In a fast algorithm context, sending a copy of local data structure to half the other processors does not necessarily result in a load balanced implementation. The work associated with processor-to-processor interactions now depends on their respective location in physical space. A processor whose vortices are located at the center of the domain is involved in more costly interactions than a peripheral processor. To achieve the best possible load balancing, that central processor could send a copy of its data to more than half of the other processors and hence itself be responsible for a smaller fraction of the work associated with its vortices.
Before a decision is made on which one is going to visit and which to receive, we minimize the number of pairs of processors that need to exchange their data structure. Following the domain decomposition, the portion of the data structure that sits above the subtrees is not present anywhere in the hypercube. That gap is filled by broadcasting the description of the largest group of every processor.
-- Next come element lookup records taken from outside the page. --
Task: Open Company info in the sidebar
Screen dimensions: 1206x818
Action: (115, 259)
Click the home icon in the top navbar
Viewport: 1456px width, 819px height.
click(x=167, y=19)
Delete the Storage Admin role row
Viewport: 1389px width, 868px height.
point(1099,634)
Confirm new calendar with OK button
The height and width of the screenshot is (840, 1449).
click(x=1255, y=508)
By limiting the broadcast to one group per processor, a small amount of data is actually exchanged but, as seen on Figure 12.18, this step gives every processor a coarse description of its surroundings and helps it find its place in the universe.
Figure 12.17: Data Structure Assigned to Processor 1
Figure 12.18: Data Structure Known to Processor 1 After Broadcast
If the vortices of processor A are far enough from those of processor B, it is even possible to use that coarse description to compute the interaction of A and B without an additional exchange of information. The far field of every processor can be quickly disposed of. After thinking globally, one now has to act locally; if the vortices of A are adjacent to those of B, a more detailed description of their vorticity field is needed to compute their mutual influence.
This requires a transfer of information from either A to B or from B to A. In the latter case, most of the work involved in the A-B interaction takes place in processor A. Obviously, processor B should not always send its information away since it would then remain idle while the rest of the hypercube is working. Load-balancing concerns will dictate the flow of information.